Aim
Answer these questions about the text on Netta Syrett's children's annual below.
(a) In what year was The Dream Garden published?
(b) Which contributor is hailed as the first hunger-striking suffragette?
(c) Which publisher issued The Sheltering Tree, according to the note?

-- START Excerpt to read --

Yellow Book Sisters in The Dream Garden: A New Woman Network

Authors

  • Lucy Ella Rose

Abstract

In her autobiography The Sheltering Tree (1939), critically-neglected New Woman writer Netta Syrett (1865-1943) records her pride as editor of children’s annual The Dream Garden (1905): ‘I think I had a right to be proud of my Dream Garden, which by now should be a rarity worth the attention of book collectors, if only for the names of some of the contributors!’[i] In a further comment that is both self-effacing and self-congratulating, she writes, ‘I marvel at my boldness in asking such distinguished people to contribute to a more or less private venture […] only a limited number were published’.[ii] The wealth of notable writers and artists boasted by the contents page offers insight into Netta’s creative network and her esteemed place within it. While this list features well-known male writers including Laurence Housman and Arthur Ransome, the contributors are overwhelmingly female. They include artist, author and playwright Constance Smedley (1876-1941), who founded the International Lyceum Club for Women Artists and Writers in 1904 (of which Netta was chairwoman in 1906); Marion Wallace Dunlop (1864-1942), hailed as the first hunger-striking suffragette (in 1909); Slade-trained artist Alice Woodward (1862-1951), a founding member of the Women’s Guild of Arts (1907); and feminist artist, writer, and editor Pamela Colman Smith (1878-1951). The Dream Garden, like Netta’s autobiography, evidences her ‘genius for friendship’: that is, her ability to form mutually-beneficial career-enabling companionships and creative partnerships, where ‘socialising becomes part of [her] artistry’.[iii]

 

[i] Netta Syrett, The Sheltering Tree (Geoffrey Bles, 1939), p. 152; The Dream Garden: A Children’s Annual, ed. by Netta Syrett (John Baillie, 1905). Henceforth Netta Syrett is referred to as ‘Netta’ and her sister Nellie Syrett will be referred to as ‘Nellie’, to avoid confusion due to their shared surname.

-- END Excerpt to read --
-- START Provided data --

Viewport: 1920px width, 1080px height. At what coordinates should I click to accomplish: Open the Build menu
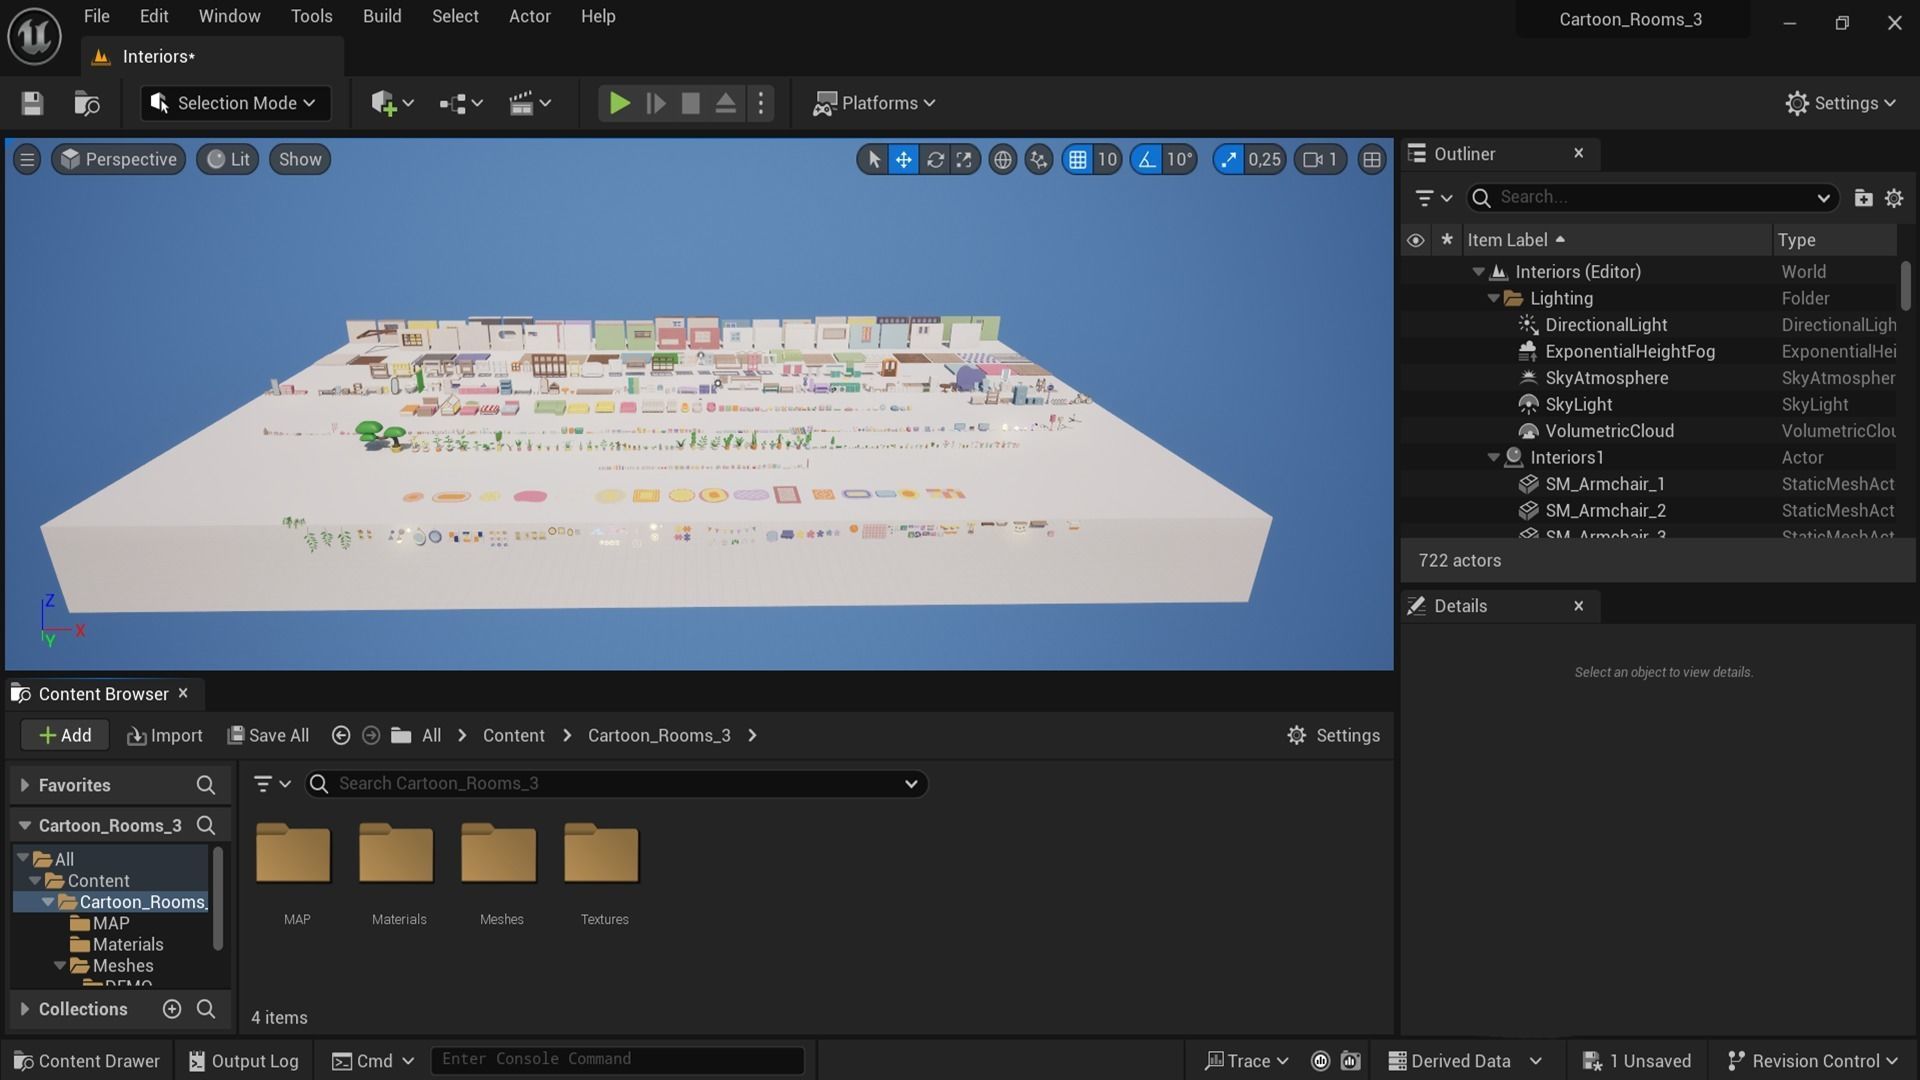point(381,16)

-- END Provided data --

Exercise result
(a) 1905
(b) Marion Wallace Dunlop
(c) Geoffrey Bles